Lu sur Risal : "Haïti commémore en 2004 le bicentenaire de son indépendance, quand la population de l'ouest de l'île de La Española (que le pays partage avec la République dominicaine) mettait en échec l'invincible armée napoléonienne. Bien avant la célèbre bataille de Waterloo qui, en 1815, scellait le destin de l'empereur français... La liberté du pays a coïncidé avec la conquête de la liberté du peuple constitué en grande partie d'Africains et de leurs descendants issus de l'esclavage destinés aux cultures de la canne à sucre et qui, nourris des idéaux de la Révolution française, ont été les héros de la naissance de la première nation noire et latino-américaine indépendante.

2004 est un autre moment décisif et historique au cours duquel la nation cherche à rompre avec les régimes dictatoriaux et illégitimes qui se sont succédé à la tête du pays au cours de ces deux siècles. Au cours de cette période, les interventions des Etats-Unis (qui ont occupé Haïti pendant 19 ans de 1915 à 1934), ont alterné avec celles de la France, l'ancienne métropole qui veut actuellement reprendre un rôle de tuteur dans le pays.

Cependant, la motivation libertaire de 1804 ne semble avoir survécu en Haïti que dans le secteur de la population qui est toujours exclu des récits historiques : les femmes. Lors de la journée internationale dédiée à la fin de la subordination féminine, les femmes haïtiennes ont mis en garde : « une véritable reconstruction du pays doit se démarquer catégoriquement de toutes les pratiques d'impunité. »
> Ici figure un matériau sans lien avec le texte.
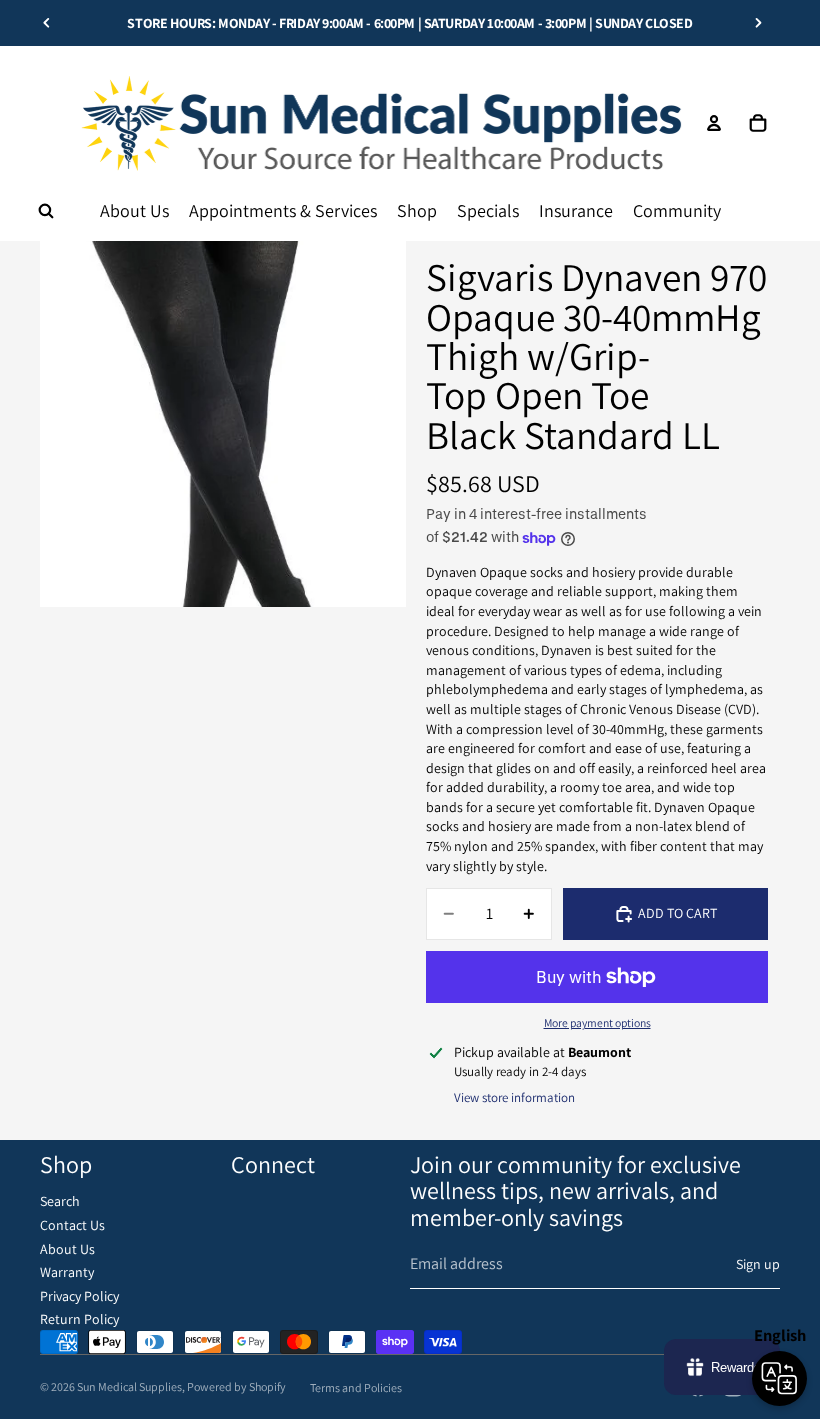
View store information (514, 1097)
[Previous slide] (47, 23)
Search (60, 1201)
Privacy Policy (79, 1296)
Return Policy (79, 1319)
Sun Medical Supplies (129, 1386)
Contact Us (72, 1225)
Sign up (758, 1264)
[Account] (714, 123)
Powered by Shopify (236, 1386)
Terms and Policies (356, 1387)
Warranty (67, 1272)
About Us (67, 1249)
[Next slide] (758, 23)
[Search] (46, 211)
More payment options (597, 1022)
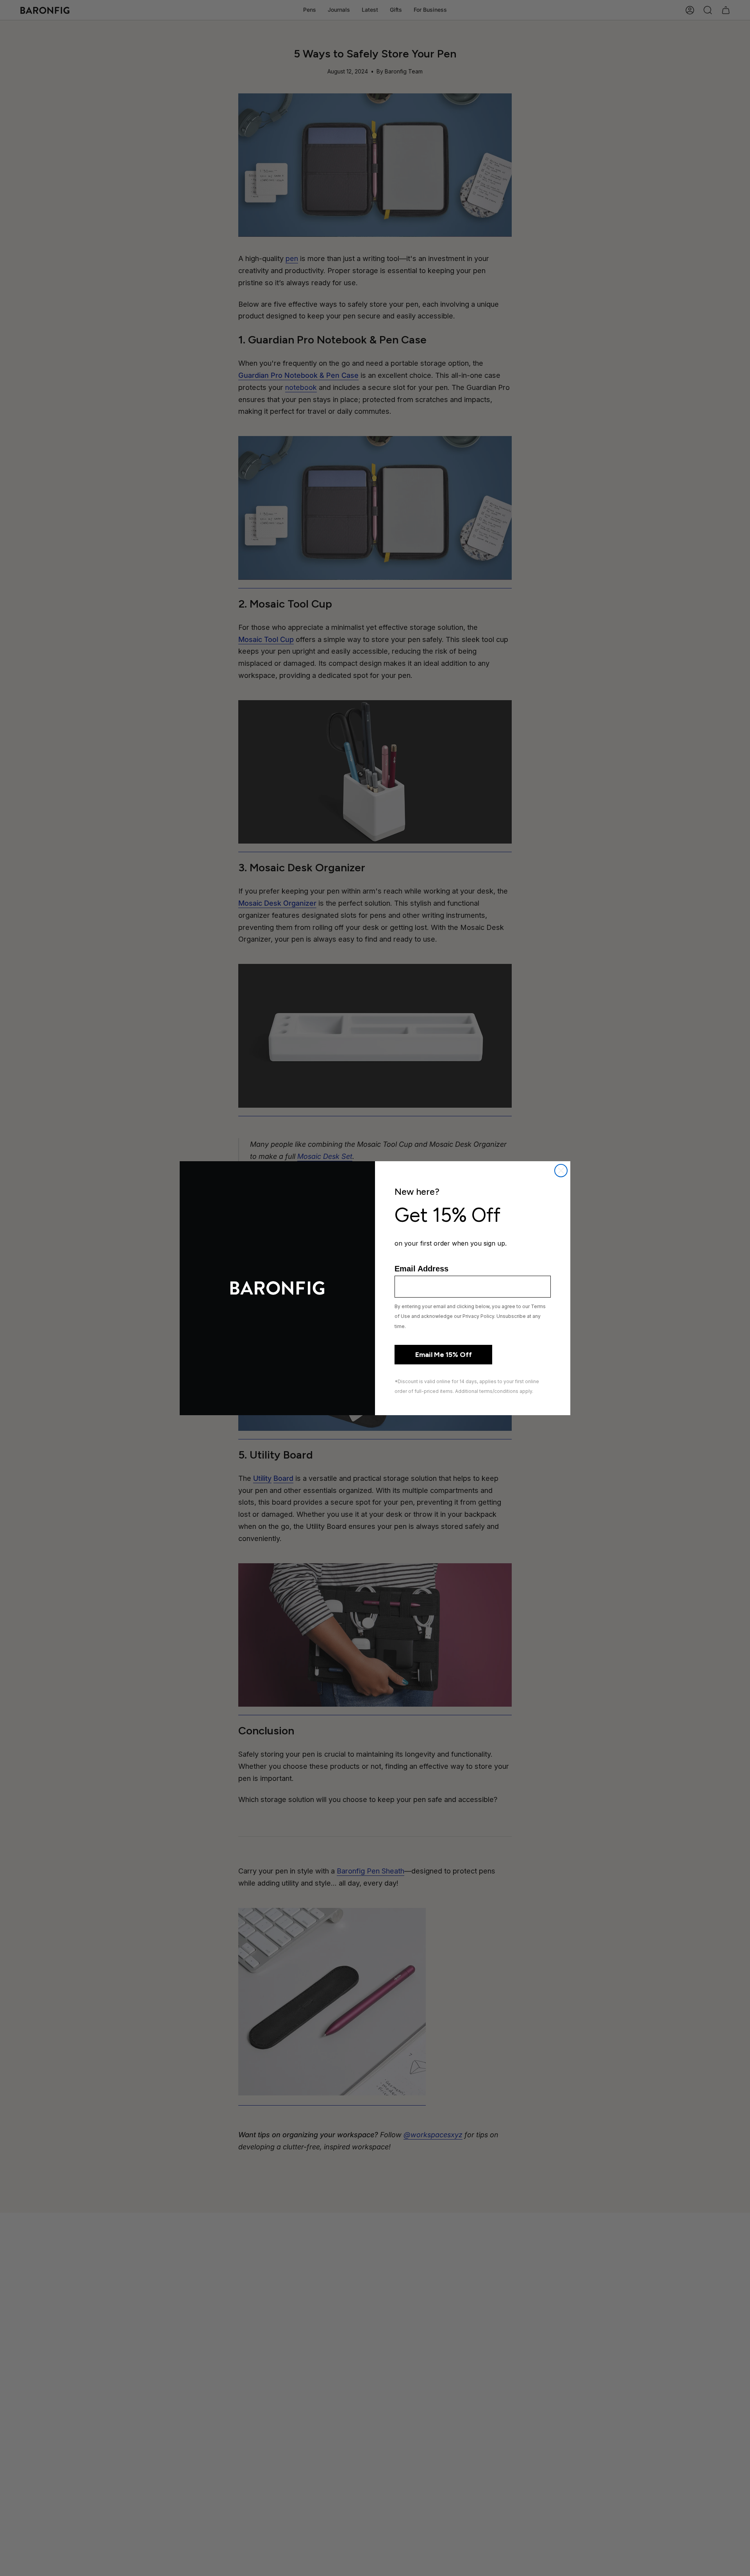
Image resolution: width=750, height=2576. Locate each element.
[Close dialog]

Cette affirmation fut faite par Coordination nationale de plaidoyer pour les droits de la Femme (Conap) qui réunit plus de vingt organisations regroupant des femmes haïtiennes. Aux côtés de la Conap, on trouve l'Association d'études de genre et des femmes de pays en transition (Enfofam) et les organisations féministes Kay Fanm et Solidarité Famn Aytian (Sofa). La Conap dénonce les « relations dangereuses » unissant les opposants locaux et étrangers à Jean Bertrand Aristide, président élu de façon frauduleuse en 2000 et qui a renoncé à son poste il y a une semaine. [Article publié le 8 mars]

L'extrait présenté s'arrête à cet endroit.